A friend of mine took American Sign Language as one of her college courses. From what she was telling me and demonstrating, it seems to be an interesting subject and I’ve thought about taking it. Quina was of good use when I chose this topic.

She was able to inform me on events which were held for the deaf community. I decided to attend one of the deaf events with her. Apart of the deaf community where individuals who communicate via signed languages, individuals who attended schools for the deaf, children of deaf parents, and sign language interpreter. Although culturally deaf people use sign language, not all signers are deaf. There are many hearing signers who grow up in or interact with culturally deaf communities. Because deaf people usually have hearing parents, many have relatives who learn sign language and become involved in deaf communities.

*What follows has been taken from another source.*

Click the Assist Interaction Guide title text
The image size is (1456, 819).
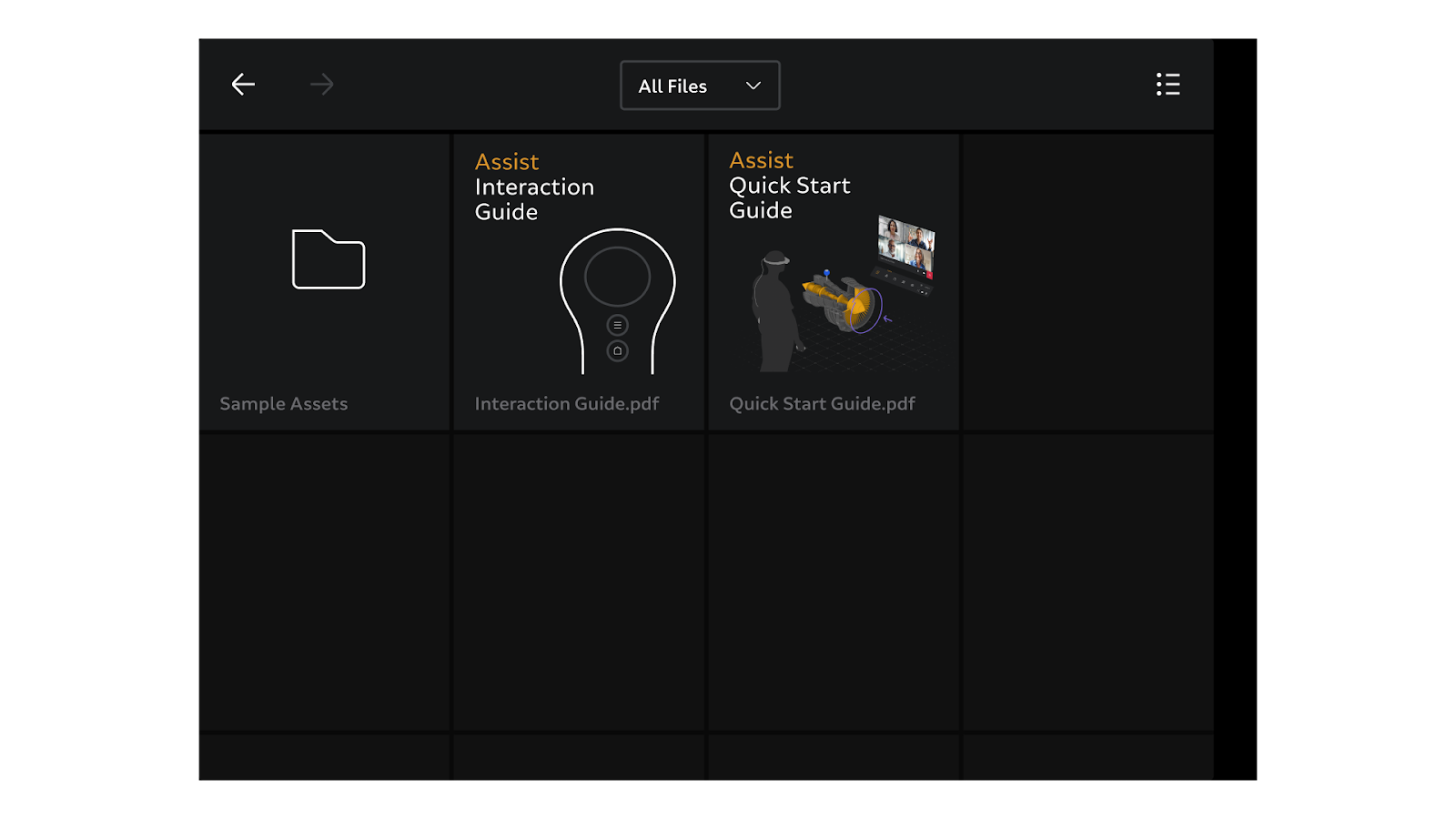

And like children born to Spanish-speaking families in the United States, hearing children of deaf parents learn spoken English from relatives, friends, and other English-speaking adults in their neighborhood. They grow up bilingual in ASL and English, and move between the two cultures. I was able to see and experience some of the ways deaf and hearing impaired people communicate. This particular deaf event is held twice a month at the Starbuck’s located in St. Matthews Mall. It is called a “Deaf coffee chat” and they fellowship with one another. Several other events were held at other Starbuck’s ocations also. I learned when communicating with the deaf community, you should be comfortable as with any one else. Giving them eye contact makes them feel comfortable. Some use sign language, some use interpreters and some read lips. People who describe themselves as “hard of hearing “or “deafened” do not see themselves as members of the Deaf culture. Some may know sign language but their primary language is English. Each was unique in his or her own way. They don’t want to be looked as having a disability or being different from other’s who aren’t deaf or hearing impaired.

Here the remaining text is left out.